**Exercise requirements:**
Without skipping anything, transcribe the listing that follows.

▶

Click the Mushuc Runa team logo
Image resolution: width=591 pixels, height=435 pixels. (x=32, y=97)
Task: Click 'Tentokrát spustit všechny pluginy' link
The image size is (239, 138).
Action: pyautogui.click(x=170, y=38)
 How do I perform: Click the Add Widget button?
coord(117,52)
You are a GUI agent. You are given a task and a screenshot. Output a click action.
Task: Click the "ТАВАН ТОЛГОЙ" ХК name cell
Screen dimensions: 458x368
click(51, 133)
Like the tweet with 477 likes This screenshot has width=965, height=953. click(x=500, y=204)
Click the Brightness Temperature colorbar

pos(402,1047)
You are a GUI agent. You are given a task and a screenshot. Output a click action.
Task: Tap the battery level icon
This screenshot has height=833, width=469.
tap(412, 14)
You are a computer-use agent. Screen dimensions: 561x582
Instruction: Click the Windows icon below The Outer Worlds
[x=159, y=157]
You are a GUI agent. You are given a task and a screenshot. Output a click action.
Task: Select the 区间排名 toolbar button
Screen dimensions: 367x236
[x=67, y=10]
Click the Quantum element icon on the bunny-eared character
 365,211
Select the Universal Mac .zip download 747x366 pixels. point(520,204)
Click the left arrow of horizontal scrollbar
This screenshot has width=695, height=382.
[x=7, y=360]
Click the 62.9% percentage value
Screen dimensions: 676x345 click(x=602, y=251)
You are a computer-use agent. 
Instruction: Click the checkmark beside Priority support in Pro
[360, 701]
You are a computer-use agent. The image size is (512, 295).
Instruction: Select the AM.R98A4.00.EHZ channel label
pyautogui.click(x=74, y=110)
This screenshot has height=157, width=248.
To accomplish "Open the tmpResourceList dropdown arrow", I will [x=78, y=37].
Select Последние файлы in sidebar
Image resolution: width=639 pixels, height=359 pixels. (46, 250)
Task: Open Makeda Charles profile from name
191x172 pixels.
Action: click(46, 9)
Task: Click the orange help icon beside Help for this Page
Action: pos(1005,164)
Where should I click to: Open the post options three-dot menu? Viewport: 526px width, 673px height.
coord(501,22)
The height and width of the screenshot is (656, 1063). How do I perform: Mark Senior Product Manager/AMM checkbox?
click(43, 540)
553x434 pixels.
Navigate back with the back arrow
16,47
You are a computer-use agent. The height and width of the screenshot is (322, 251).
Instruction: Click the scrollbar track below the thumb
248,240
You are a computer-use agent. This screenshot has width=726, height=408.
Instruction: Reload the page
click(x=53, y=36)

◀

**Result of this exercise:**
Click the Mushuc Runa team logo
Image resolution: width=591 pixels, height=435 pixels. (x=32, y=97)
Task: Click 'Tentokrát spustit všechny pluginy' link
The image size is (239, 138).
Action: pyautogui.click(x=170, y=38)
 How do I perform: Click the Add Widget button?
coord(117,52)
You are a GUI agent. You are given a task and a screenshot. Output a click action.
Task: Click the "ТАВАН ТОЛГОЙ" ХК name cell
Screen dimensions: 458x368
click(51, 133)
Like the tweet with 477 likes This screenshot has width=965, height=953. click(x=500, y=204)
Click the Brightness Temperature colorbar

pos(402,1047)
You are a GUI agent. You are given a task and a screenshot. Output a click action.
Task: Tap the battery level icon
This screenshot has height=833, width=469.
tap(412, 14)
You are a computer-use agent. Screen dimensions: 561x582
Instruction: Click the Windows icon below The Outer Worlds
[x=159, y=157]
You are a GUI agent. You are given a task and a screenshot. Output a click action.
Task: Select the 区间排名 toolbar button
Screen dimensions: 367x236
[x=67, y=10]
Click the Quantum element icon on the bunny-eared character
 365,211
Select the Universal Mac .zip download 747x366 pixels. point(520,204)
Click the left arrow of horizontal scrollbar
This screenshot has width=695, height=382.
[x=7, y=360]
Click the 62.9% percentage value
Screen dimensions: 676x345 click(x=602, y=251)
You are a computer-use agent. 
Instruction: Click the checkmark beside Priority support in Pro
[360, 701]
You are a computer-use agent. The image size is (512, 295).
Instruction: Select the AM.R98A4.00.EHZ channel label
pyautogui.click(x=74, y=110)
This screenshot has height=157, width=248.
To accomplish "Open the tmpResourceList dropdown arrow", I will [x=78, y=37].
Select Последние файлы in sidebar
Image resolution: width=639 pixels, height=359 pixels. (46, 250)
Task: Open Makeda Charles profile from name
191x172 pixels.
Action: click(46, 9)
Task: Click the orange help icon beside Help for this Page
Action: pos(1005,164)
Where should I click to: Open the post options three-dot menu? Viewport: 526px width, 673px height.
coord(501,22)
The height and width of the screenshot is (656, 1063). How do I perform: Mark Senior Product Manager/AMM checkbox?
click(43, 540)
553x434 pixels.
Navigate back with the back arrow
16,47
You are a computer-use agent. The height and width of the screenshot is (322, 251).
Instruction: Click the scrollbar track below the thumb
248,240
You are a computer-use agent. This screenshot has width=726, height=408.
Instruction: Reload the page
click(x=53, y=36)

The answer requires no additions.